11

11K 2.5K 840
                                        











15 menit lagi menuju pergantian shift nya Arin. Sua kebetulan yang nemenin Arin juga udah beberes karena udah nggak ada pasien baru masuk. Tinggal follow up aja sih. Tapi, baru mau gerak jalan ke pasien yang masih di bed resis, masuk lah seorang pasien baru yang nggak asing banget di mata Arin.

Melihat ada satu perawat yang mengikuti pasien, langsung di tahan sama Arin. "Biar aku aja, mbak." ujar Arin kemudian mengambil tensi meter yang ada di tangan perawat Jiwoon.

"Oh, nggak papa dok?" tanya nya.

"Nggak papa mbak Jiwoon. Temen aku itu. Istirahat aja mbak." kata Arin lagi kini tersenyum sebelum akhirnya menuju ke bed yang sudah terisi pasien yang katanya temennya.

Ketika tirai di buka, Arin udah masang muka masam, mengeluarkan penlightnya dan mukul dahi temennya, "Yer!" Seru Arin.

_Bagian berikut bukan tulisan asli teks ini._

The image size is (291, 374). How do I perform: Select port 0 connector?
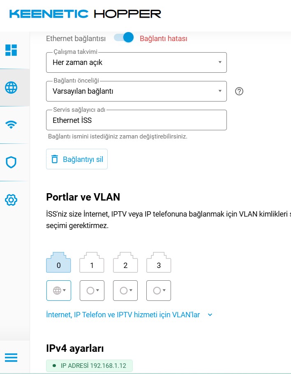58,262
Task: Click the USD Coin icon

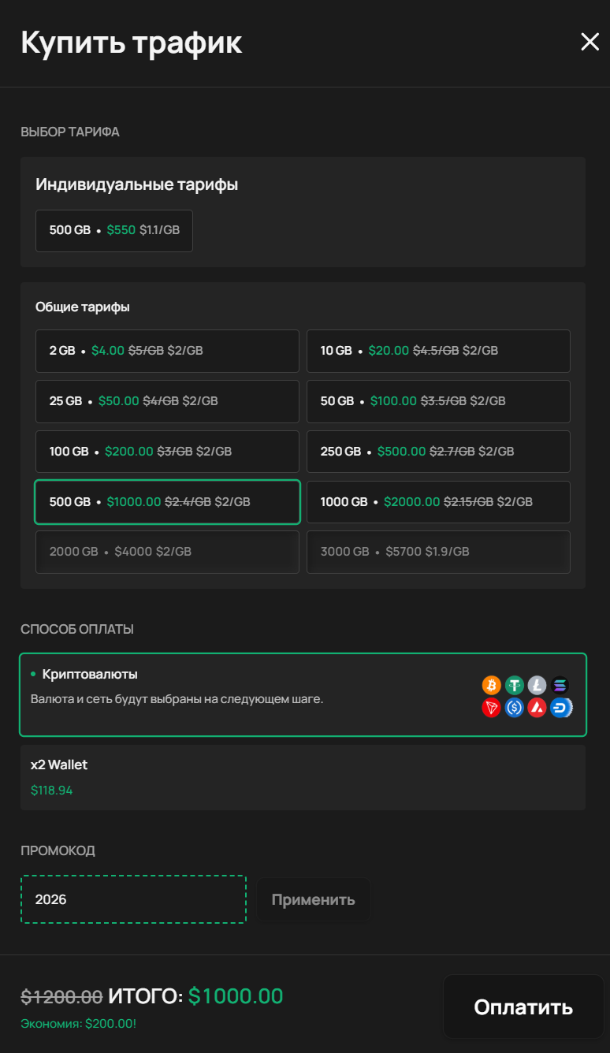Action: click(x=515, y=707)
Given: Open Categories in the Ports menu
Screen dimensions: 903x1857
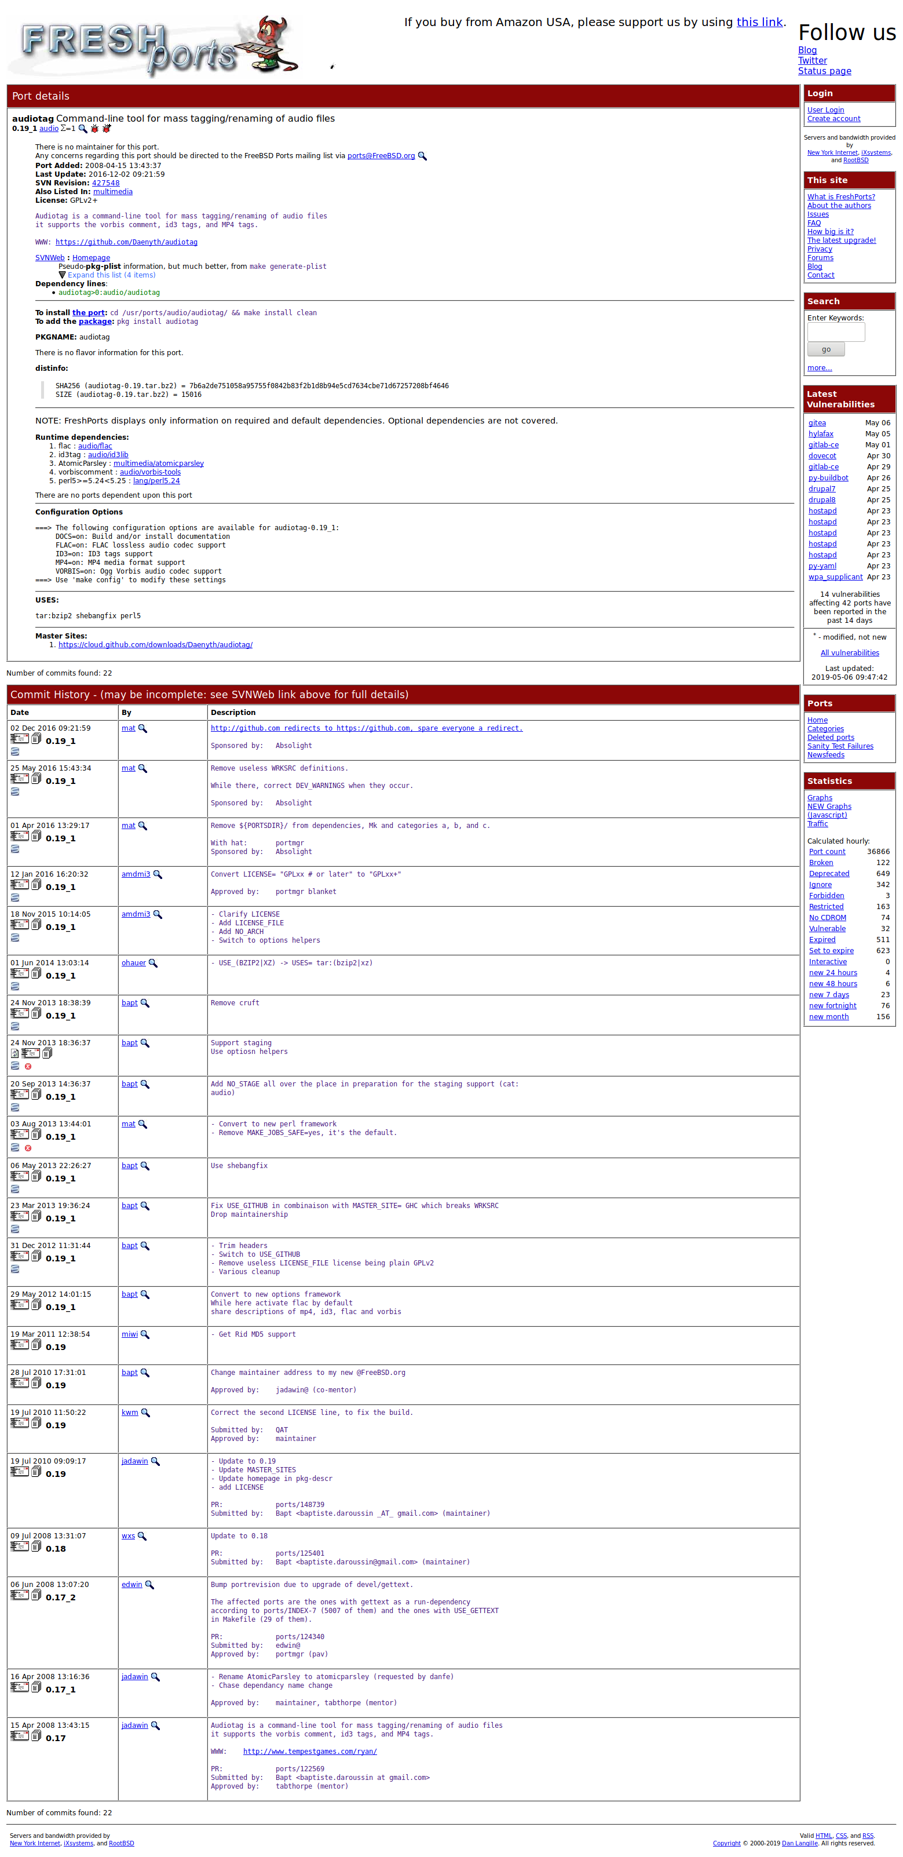Looking at the screenshot, I should coord(825,729).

"Auw, Rin! Kok lo sih yang jaga." Sungut nya sambil mengusap dahi nya yang nyut nyut an karena di pukul penlight sama Arin.

"Makan apa lagi lu?" Sungut Arin.

"Ini kalau di visum lumayan nih bisa gue tuntut lo, Rin." Kata Yeri.

Arin yang kesel langsung nepuk bibirnya Yeri, "tuman!" kata Arin. "Makan apa lagi? seafood?" tanya Arin kemudian memasang manset di lengan Yeri yang dari tadi anak nya mengangguk.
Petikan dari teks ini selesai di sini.